** Opening Data for this exercise block **
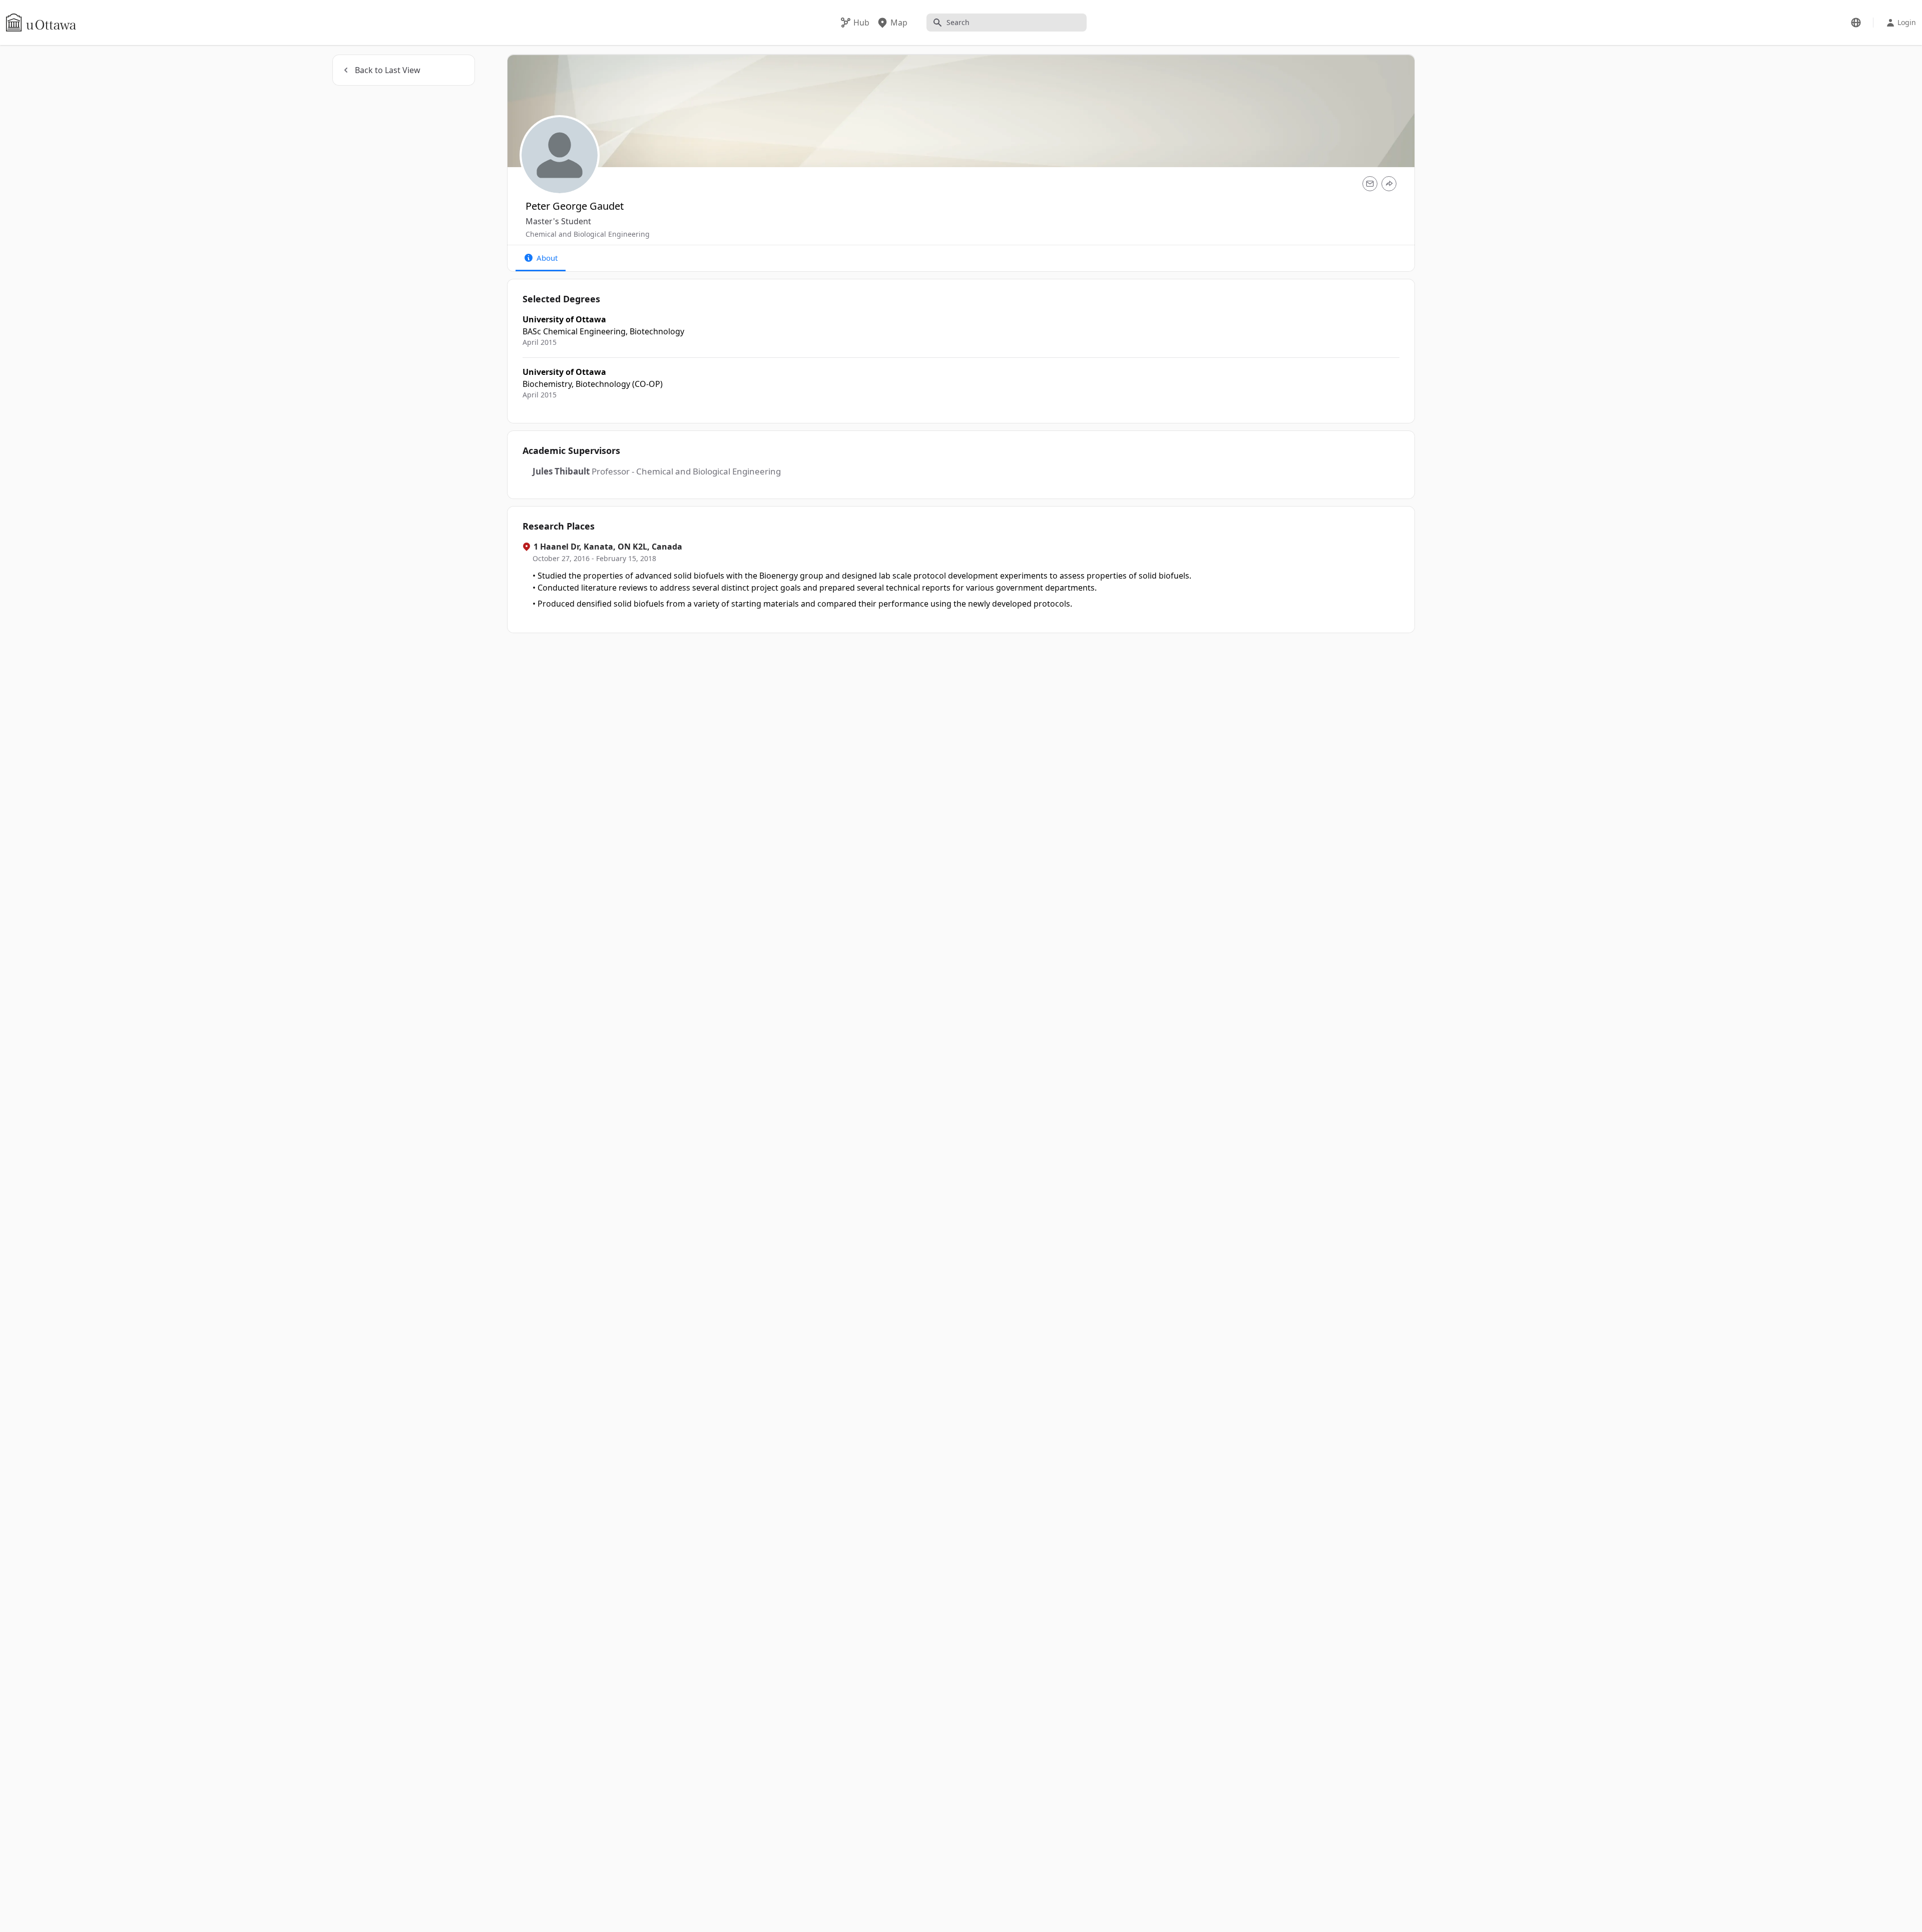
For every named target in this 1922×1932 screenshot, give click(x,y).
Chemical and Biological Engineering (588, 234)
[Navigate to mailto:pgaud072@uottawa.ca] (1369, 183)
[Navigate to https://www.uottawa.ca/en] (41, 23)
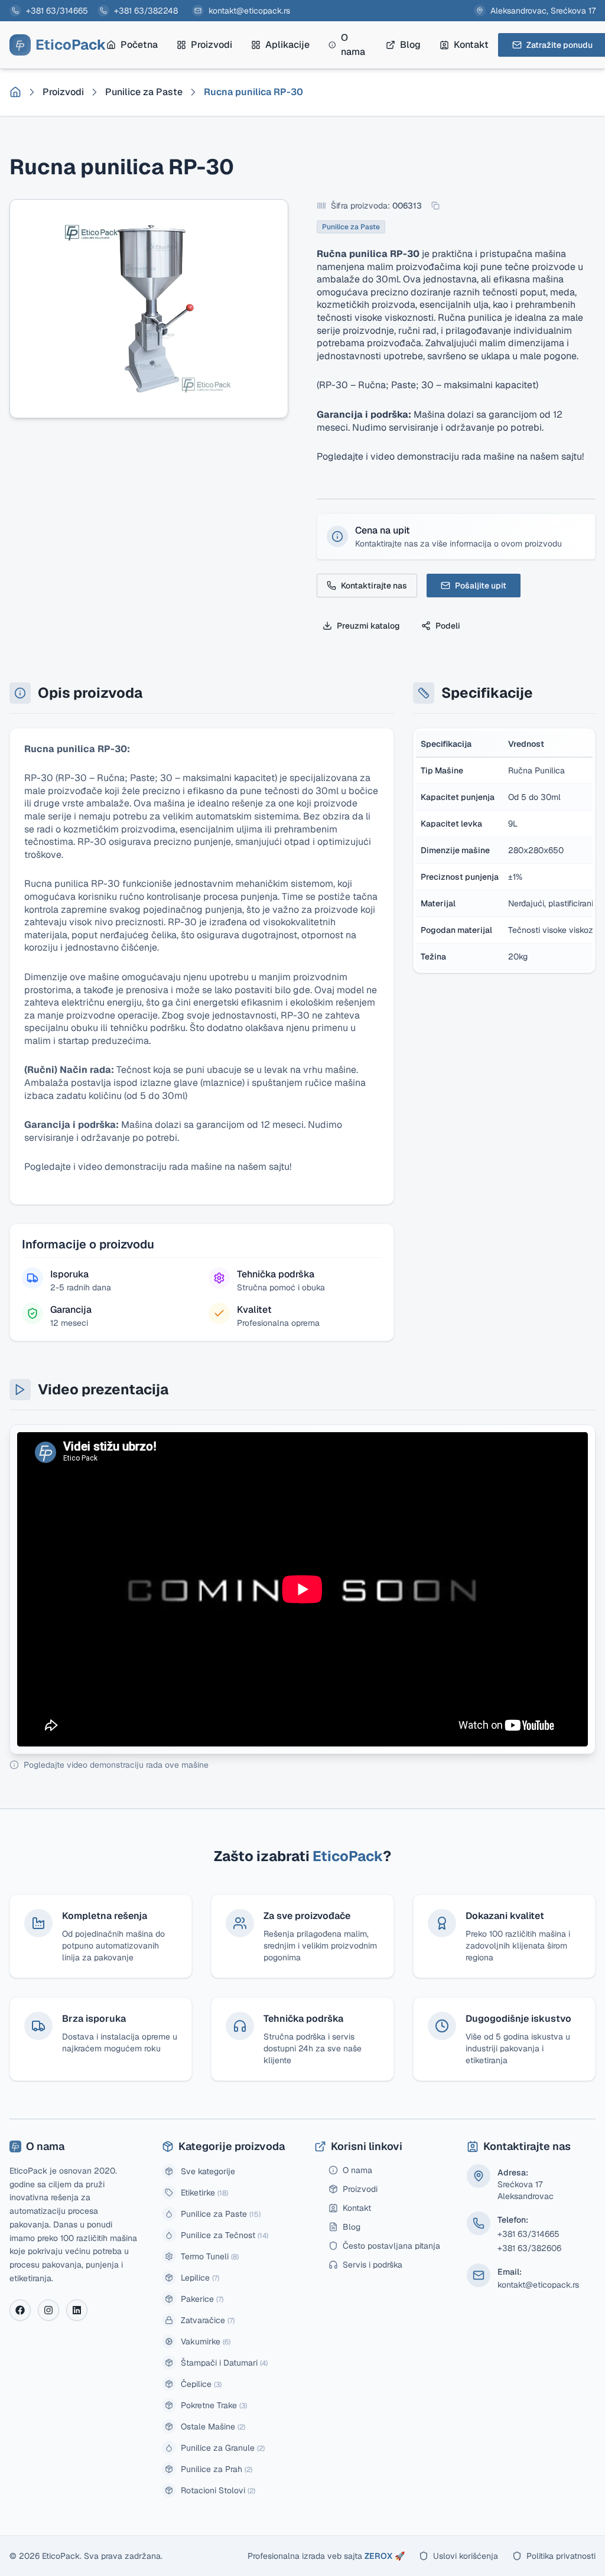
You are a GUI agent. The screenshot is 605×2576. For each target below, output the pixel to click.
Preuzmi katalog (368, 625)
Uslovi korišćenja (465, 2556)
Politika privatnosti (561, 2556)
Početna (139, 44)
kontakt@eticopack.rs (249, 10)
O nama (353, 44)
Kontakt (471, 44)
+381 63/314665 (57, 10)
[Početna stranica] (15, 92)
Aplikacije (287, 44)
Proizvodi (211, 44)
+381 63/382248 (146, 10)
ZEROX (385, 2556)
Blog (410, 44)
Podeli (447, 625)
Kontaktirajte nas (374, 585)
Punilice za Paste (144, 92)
** Closing Data for this exercise block **
* _How to complete this task_
Repeat, word for word and with no pictures, only the lines running from the beginning of the data to the line that contains "O nama (353, 44)".

* _Solution_
For every named target in this 1922×1932 screenshot, give click(x,y).
Chemical and Biological Engineering (588, 234)
[Navigate to mailto:pgaud072@uottawa.ca] (1369, 183)
[Navigate to https://www.uottawa.ca/en] (41, 23)
You are a GUI agent. The screenshot is 605×2576. For each target below, output the pixel to click.
Preuzmi katalog (368, 625)
Uslovi korišćenja (465, 2556)
Politika privatnosti (561, 2556)
Početna (139, 44)
kontakt@eticopack.rs (249, 10)
O nama (353, 44)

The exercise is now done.